** START OF Excerpt provided **

Howard Dunton, who taught marketing when I was at Hertfordshire University doing a business studies degree, was the wittiest teacher I ever had.

Looking back, his lectures were the perfect training ground for someone who wanted to be creative and funny. Howard was a natural comedian - sharp, quick-witted - and his lectures were peppered with humorous jibes. We had an instant rapport; sometimes the rest of the class would look on in amazement wondering what was going on as we exchanged banter.

The group I was in had to do a marketing presentation about computers. At that time IBM used Charlie Chaplin’s tramp character as its emblem. I dressed up in the outfit with the cane and the bowler hat and a marker pen moustache. I did my part of the presentation, showing off, using mime, and the audience was silent. I thought people would be falling over themselves laughing, but there was no reaction. Later, Howard stopped me in the corridor and said: “Well, that was an interesting performance.” In terms of presentation, it was the one he remembered best, and against the odds we got good grades and came out top.

Howard’s were the only lectures I enjoyed. I was choosy about which others I attended, but I tried to get to every one of his because he always held my attention. He was a distinguished-looking man who dressed in tweedy, rather than pinstriped, suits, and wore glasses. He was difficult to read; he had a poker face. I called him “Sir” for the first 10 minutes, but we were soon on first name terms.

While I was at university I started writing and performing terrible stand-up routines, which I tried out in the college bar, and Howard was the only person who came along. I lost touch with him after I left but we met up last year and I invited him to watch a recording of The Kumars at No.

42. To my amazement, he said he’d seen all the things I’d done over the past seven years. He told me that he saw the performer in me when I was at college and thought I had the ability to turn professional. At the time I hadn’t told anybody of my ambitions. Thanks to Howard, I got a degree, and I took a job with IBM.

It was seven years before I started working full time as a performer. I’d wanted to be an actor since I was two, but my dad, who was a machine supervisor in a factory, said: “No, we pronounce it doctor.” I didn’t go to drama school and I’ve had no training. Most of the ideas I have had and the comedy I have written have come through conversation and banter. The Kumars is based on my family. Everything is potential material. I’ve yet to do the witty college lecturer, but the material is there.

** END OF Excerpt provided **
** START OF Source excerpt **

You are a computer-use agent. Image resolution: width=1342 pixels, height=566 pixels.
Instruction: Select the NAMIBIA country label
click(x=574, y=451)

** END OF Source excerpt **

-- Exercise task --
Answer these questions about the text on the marketing teacher Howard Dunton.
(a) What did IBM use as its emblem at that time?
(b) What kind of suits did Howard wear?
(c) What was the narrator's father's job?
Use only the text to answer.

-- Written response --
(a) Charlie Chaplin's tramp character
(b) Tweedy suits, rather than pinstriped ones
(c) He was a machine supervisor in a factory.